§ **待办事项**
[1] 根据 Flume 笔记回答下列问题:
(a) 哪个组件负责把采集过来的数据暂存下来?
(b) Agent 由哪三者组成?
(c) 配置时要把 flume-env.sh.template 改成什么文件名?
[2] 请原样返回 Flume 笔记中从“moving 移动 sink”开始、到“管理配置系统环境变量。”结束的部分。

§ **阅读摘录**
════════

一、重温
1、array、map、struct
2、meta
3、join
4、compression(压缩)
二、Flume
RDBMS==>Sqoop==>Hadoop
日志:分散在各个服务器上,如何==>Hadoop?
1)crontab任务将日志写到文件,然后上传到Hadoop
2)Flume
1、Flume官网
介绍:
Flume is a distributed, reliable, and available service for efficiently collecting, aggregating, and moving large amounts of log data. It has a simple and flexible architecture based on streaming data flows.
collecting 采集 source
aggregating 聚合 channel (找个地方把采集过来的数据暂存下)
moving 移动 sink
Flume:编写配置文件,组合source、channel、sink三者之间的关系
Agent:就是由source、channel、sink组成
编写Flume的配置文件其实就是配置Agent的过程
总结:
Flume就是一个框架,针对日志数据进行采集汇总,把日志从A地方采集到B地方去
2、下载安装apache-flume-1.6.0-cdh5.7.0-bin
http://archive.cloudera.com/cdh5/cdh/5/
然后rz上传,tar解压,chown改变所属用户
3、配置
惯例将flume-env.sh.template改为flume-env.sh
将其中JAVA_HOME输入正确的地址
管理配置系统环境变量。

════════

§ **源数据**
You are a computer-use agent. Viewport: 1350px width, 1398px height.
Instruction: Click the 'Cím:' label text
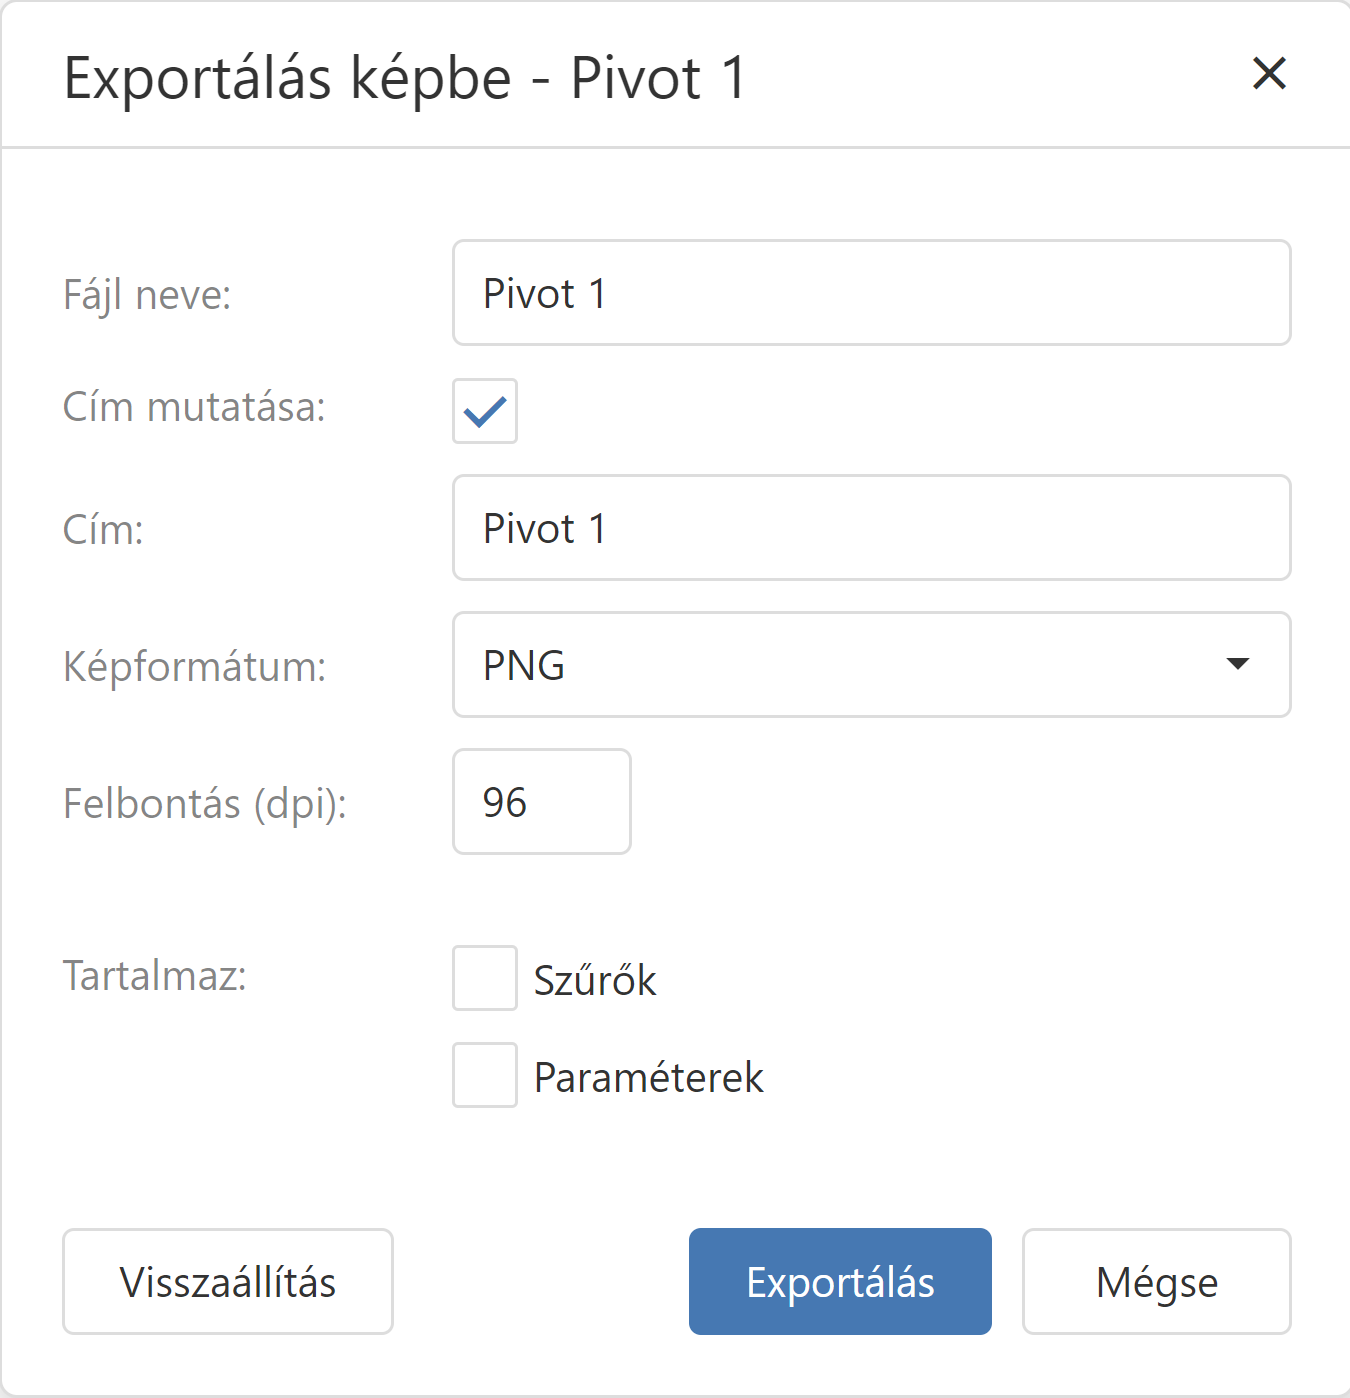(x=103, y=530)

════════

§ **逐题答案**
[1]
(a) channel
(b) source、channel、sink
(c) flume-env.sh

[2]
moving 移动 sink
Flume:编写配置文件,组合source、channel、sink三者之间的关系
Agent:就是由source、channel、sink组成
编写Flume的配置文件其实就是配置Agent的过程
总结:
Flume就是一个框架,针对日志数据进行采集汇总,把日志从A地方采集到B地方去
2、下载安装apache-flume-1.6.0-cdh5.7.0-bin
http://archive.cloudera.com/cdh5/cdh/5/
然后rz上传,tar解压,chown改变所属用户
3、配置
惯例将flume-env.sh.template改为flume-env.sh
将其中JAVA_HOME输入正确的地址
管理配置系统环境变量。